As mentioned earlier, one of the HACCP prerequisites is the need for pest control. IPM satisfies that prerequisite. However, IPM goes much further within the HACCP system: When IPM is implemented correctly, focusing on eliminating life essentials, we also help satisfy other parts of the HACCP prerequisites.

Remember, HACCP focuses on the prevention of chemical, biological and physical contaminations in food. Pests and pest control can be the source of all three of these. We all know that pesticides are a potential contaminant, if not applied with care and understanding. It is one of the reasons why only PMPs should be used to carry out pest control programs.
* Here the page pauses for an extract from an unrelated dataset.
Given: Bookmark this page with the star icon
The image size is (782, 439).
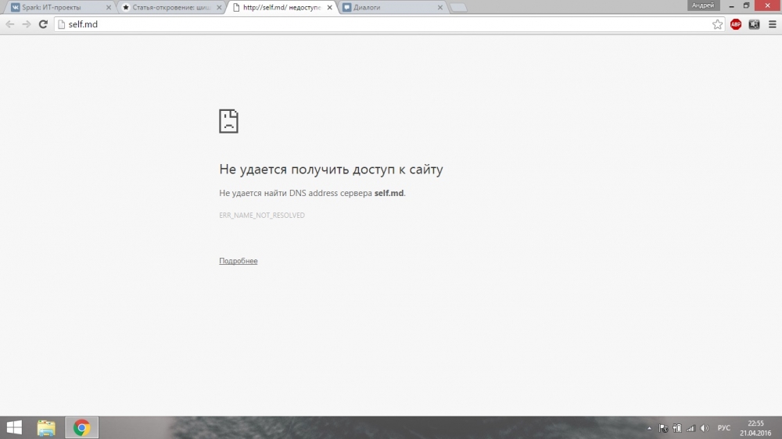Looking at the screenshot, I should (717, 24).
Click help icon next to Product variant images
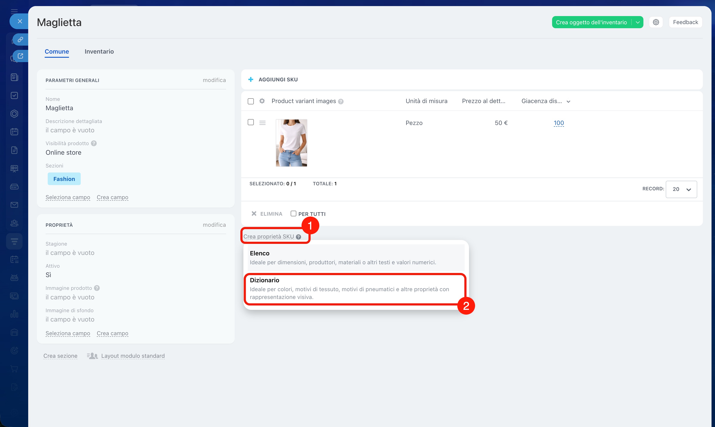 [341, 102]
But the preventive focus of IPM also helps the facility by eliminating biological contaminations from insects and other pests. Many pests are adept at carrying and transferring bacterial, viral and fungi organisms to surfaces. For example:

  • German cockroaches (Blattella germanica) can carry and transmit more than 50 different disease organisms.
  • House flies (Musca domestica) can carry more than 100 different disease organisms.
Frank Meek, BCE

Frank Meek, BCE

These two pests are universally known to be able to spread harmful organisms. Of course, many others such as rodents, ants and various stored product pests, also can provide biological contaminations.
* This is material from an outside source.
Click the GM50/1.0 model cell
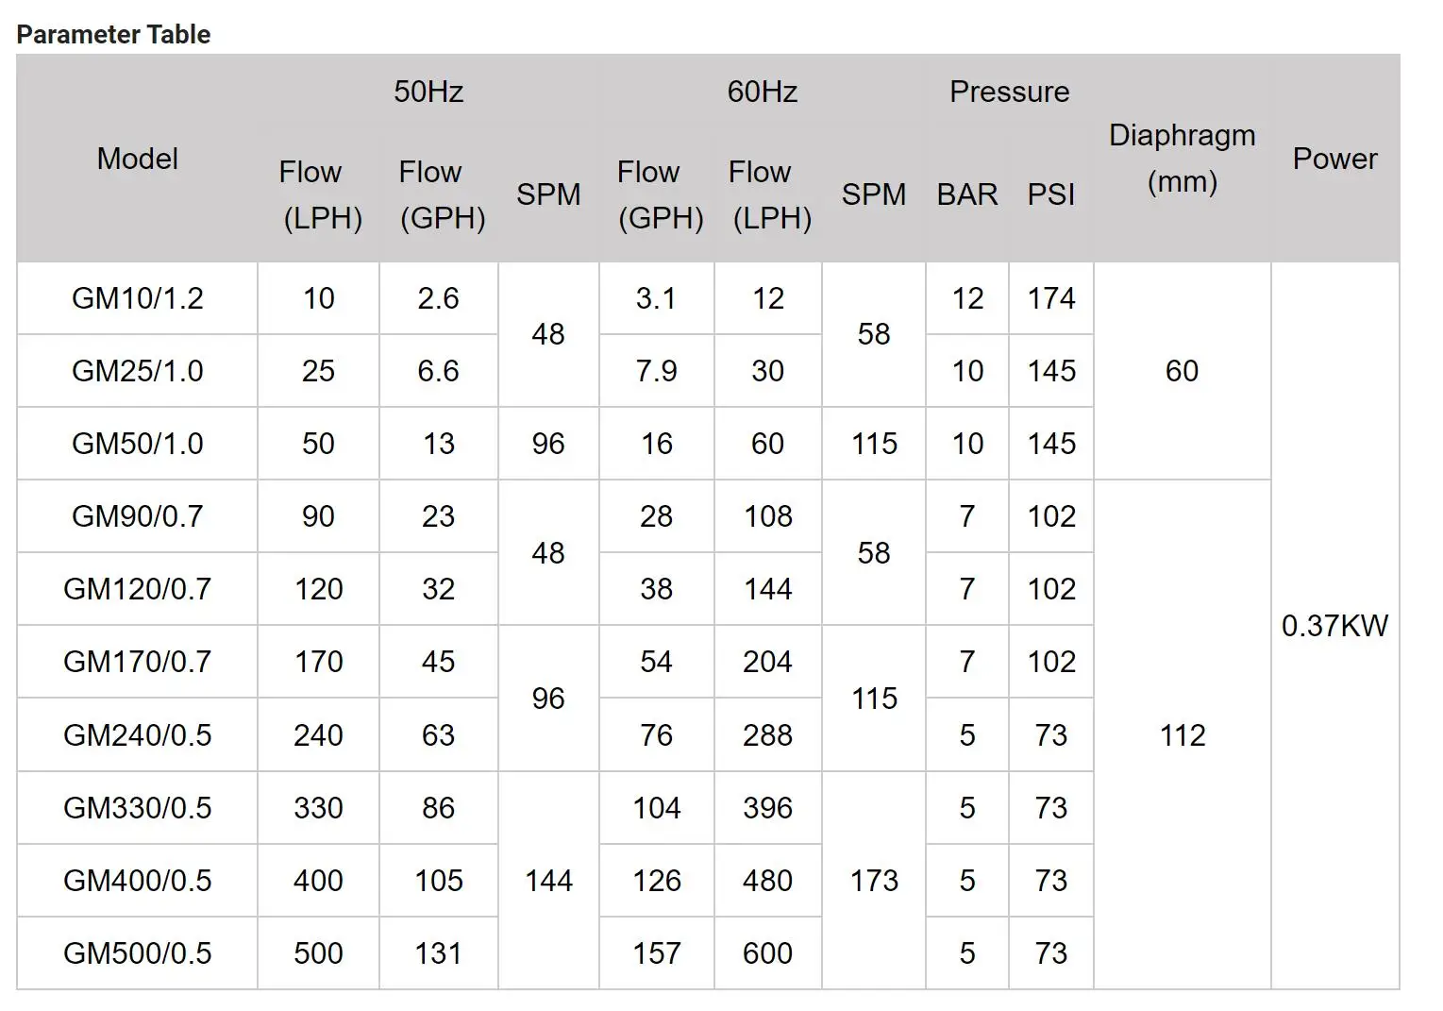 coord(138,444)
Properly trained PMPs also understand the concepts of cGMP. They know how to prevent certain physical contaminations from getting into the system. Understanding the rules regarding the use of hairnets, items in pockets, clothing requirements, etc., helps prevent physical contaminations. They understand the need for proper applications when they are necessary. They understand the relationship between good sanitation, ongoing maintenance and pest populations.

The bottom line? A proper IPM program does not satisfy or replace HACCP. It does, however, complement a HACCP program — and significantly helps commercial and industrial facilities satisfy parts of their prerequisite programs over which they otherwise have very little control.